Records supplied: Begin

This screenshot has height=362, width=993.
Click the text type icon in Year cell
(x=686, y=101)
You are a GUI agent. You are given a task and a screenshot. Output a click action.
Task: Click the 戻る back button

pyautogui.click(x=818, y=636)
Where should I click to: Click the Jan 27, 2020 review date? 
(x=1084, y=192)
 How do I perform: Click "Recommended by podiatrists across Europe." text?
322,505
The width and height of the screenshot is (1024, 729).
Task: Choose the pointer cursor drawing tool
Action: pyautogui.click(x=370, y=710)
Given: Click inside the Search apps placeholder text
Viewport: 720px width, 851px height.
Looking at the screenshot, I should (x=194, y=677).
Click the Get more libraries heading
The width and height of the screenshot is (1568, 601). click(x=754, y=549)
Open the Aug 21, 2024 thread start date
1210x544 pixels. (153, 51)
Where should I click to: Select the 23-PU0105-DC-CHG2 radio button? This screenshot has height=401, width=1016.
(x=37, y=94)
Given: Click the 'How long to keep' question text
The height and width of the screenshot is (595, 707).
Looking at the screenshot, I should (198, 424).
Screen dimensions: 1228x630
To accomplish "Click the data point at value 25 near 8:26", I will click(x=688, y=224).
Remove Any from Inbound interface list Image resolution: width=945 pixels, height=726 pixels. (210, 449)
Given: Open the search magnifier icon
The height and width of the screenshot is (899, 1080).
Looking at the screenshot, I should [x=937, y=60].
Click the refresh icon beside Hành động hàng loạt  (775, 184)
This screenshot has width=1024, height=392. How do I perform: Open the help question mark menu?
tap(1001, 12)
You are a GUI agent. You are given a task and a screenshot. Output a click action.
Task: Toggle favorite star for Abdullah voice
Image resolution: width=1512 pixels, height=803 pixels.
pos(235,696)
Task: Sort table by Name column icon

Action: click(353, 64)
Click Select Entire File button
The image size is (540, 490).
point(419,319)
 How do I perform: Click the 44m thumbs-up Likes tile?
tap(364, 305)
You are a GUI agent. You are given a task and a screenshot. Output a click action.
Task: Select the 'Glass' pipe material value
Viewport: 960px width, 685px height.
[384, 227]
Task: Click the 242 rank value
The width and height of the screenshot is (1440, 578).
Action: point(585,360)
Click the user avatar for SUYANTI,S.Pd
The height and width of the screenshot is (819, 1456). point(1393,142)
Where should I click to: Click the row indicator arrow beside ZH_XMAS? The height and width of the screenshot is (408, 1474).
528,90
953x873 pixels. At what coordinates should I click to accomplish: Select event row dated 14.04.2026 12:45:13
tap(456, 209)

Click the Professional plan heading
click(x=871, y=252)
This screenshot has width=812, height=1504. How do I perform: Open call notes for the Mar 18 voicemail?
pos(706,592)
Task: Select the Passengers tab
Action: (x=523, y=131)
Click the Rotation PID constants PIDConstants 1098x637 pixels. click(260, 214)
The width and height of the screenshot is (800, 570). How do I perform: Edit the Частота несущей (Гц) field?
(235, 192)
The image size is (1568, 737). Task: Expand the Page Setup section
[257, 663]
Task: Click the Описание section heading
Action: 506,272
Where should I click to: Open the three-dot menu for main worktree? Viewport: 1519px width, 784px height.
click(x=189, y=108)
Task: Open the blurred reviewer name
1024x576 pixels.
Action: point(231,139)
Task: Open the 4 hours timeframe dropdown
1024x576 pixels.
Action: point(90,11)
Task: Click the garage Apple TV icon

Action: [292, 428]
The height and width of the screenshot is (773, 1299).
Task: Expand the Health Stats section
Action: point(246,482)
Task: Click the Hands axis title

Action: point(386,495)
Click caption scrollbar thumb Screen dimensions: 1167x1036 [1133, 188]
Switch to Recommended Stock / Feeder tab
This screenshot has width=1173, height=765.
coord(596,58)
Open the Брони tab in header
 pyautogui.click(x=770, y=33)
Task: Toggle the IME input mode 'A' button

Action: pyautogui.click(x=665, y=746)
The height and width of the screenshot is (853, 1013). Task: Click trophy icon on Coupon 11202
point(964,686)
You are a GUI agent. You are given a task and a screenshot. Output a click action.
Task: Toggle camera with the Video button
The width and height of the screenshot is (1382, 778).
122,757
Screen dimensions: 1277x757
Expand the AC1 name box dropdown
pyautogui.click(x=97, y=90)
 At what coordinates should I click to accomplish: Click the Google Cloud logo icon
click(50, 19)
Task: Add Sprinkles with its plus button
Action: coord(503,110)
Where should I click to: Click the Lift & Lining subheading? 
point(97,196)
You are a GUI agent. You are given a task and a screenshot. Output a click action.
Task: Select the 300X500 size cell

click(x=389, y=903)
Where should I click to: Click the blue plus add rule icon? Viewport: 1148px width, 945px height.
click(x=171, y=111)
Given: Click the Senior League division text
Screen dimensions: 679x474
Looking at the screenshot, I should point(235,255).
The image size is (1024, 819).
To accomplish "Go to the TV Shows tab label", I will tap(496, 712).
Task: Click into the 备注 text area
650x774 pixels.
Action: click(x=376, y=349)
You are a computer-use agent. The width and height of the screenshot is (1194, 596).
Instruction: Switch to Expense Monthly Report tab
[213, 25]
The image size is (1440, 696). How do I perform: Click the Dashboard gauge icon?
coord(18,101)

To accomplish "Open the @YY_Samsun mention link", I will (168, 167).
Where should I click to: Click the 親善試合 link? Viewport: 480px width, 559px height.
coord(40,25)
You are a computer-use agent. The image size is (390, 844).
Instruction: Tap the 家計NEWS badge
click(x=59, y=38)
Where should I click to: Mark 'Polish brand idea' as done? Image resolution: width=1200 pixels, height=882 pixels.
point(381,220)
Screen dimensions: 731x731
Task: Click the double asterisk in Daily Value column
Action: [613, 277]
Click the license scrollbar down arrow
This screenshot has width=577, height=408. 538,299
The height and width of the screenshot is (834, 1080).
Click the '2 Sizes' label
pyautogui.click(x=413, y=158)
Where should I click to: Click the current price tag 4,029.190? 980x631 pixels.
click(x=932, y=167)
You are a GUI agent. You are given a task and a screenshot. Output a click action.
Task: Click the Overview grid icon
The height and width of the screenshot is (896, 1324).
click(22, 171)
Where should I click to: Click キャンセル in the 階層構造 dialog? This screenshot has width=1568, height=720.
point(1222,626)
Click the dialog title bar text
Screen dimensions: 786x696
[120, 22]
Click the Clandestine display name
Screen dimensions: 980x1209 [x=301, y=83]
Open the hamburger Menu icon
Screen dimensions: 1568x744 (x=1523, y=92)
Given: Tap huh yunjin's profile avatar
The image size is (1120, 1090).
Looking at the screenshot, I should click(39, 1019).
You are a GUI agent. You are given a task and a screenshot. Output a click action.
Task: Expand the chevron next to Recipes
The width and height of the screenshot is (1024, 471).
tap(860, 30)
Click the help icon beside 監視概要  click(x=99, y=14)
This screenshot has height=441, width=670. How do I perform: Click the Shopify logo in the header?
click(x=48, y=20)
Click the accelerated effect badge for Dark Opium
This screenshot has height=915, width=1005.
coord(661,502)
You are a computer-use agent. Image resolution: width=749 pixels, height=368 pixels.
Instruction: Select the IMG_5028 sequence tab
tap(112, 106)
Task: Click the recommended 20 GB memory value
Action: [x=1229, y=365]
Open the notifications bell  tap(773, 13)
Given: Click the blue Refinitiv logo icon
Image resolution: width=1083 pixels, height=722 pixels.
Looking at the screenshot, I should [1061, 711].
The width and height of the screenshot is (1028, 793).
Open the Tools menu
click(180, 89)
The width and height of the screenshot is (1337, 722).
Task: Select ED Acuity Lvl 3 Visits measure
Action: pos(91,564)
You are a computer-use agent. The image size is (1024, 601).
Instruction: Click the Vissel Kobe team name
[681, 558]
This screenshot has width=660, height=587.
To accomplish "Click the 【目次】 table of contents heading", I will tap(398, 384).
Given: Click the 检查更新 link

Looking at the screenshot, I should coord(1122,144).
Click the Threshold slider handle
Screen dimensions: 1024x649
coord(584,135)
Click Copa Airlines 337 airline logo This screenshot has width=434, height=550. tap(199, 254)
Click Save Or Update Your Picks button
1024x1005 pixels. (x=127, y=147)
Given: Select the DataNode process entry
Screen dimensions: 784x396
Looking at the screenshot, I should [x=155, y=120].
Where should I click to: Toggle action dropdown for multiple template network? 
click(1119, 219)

Records supplied: End

Task
Looking back over the data above, restate word for word the lines that begin at the line with "Given: Click the Senior League division text" and end at the line with "Task: Click the Overview grid icon", inclusive.

Result of the task
Given: Click the Senior League division text
Screen dimensions: 679x474
Looking at the screenshot, I should point(235,255).
The image size is (1024, 819).
To accomplish "Go to the TV Shows tab label", I will tap(496, 712).
Task: Click into the 备注 text area
650x774 pixels.
Action: click(x=376, y=349)
You are a computer-use agent. The width and height of the screenshot is (1194, 596).
Instruction: Switch to Expense Monthly Report tab
[213, 25]
The image size is (1440, 696). How do I perform: Click the Dashboard gauge icon?
coord(18,101)

To accomplish "Open the @YY_Samsun mention link", I will (168, 167).
Where should I click to: Click the 親善試合 link? Viewport: 480px width, 559px height.
coord(40,25)
You are a computer-use agent. The image size is (390, 844).
Instruction: Tap the 家計NEWS badge
click(x=59, y=38)
Where should I click to: Mark 'Polish brand idea' as done? Image resolution: width=1200 pixels, height=882 pixels.
point(381,220)
Screen dimensions: 731x731
Task: Click the double asterisk in Daily Value column
Action: [613, 277]
Click the license scrollbar down arrow
This screenshot has width=577, height=408. 538,299
The height and width of the screenshot is (834, 1080).
Click the '2 Sizes' label
pyautogui.click(x=413, y=158)
Where should I click to: Click the current price tag 4,029.190? 980x631 pixels.
click(x=932, y=167)
You are a GUI agent. You are given a task and a screenshot. Output a click action.
Task: Click the Overview grid icon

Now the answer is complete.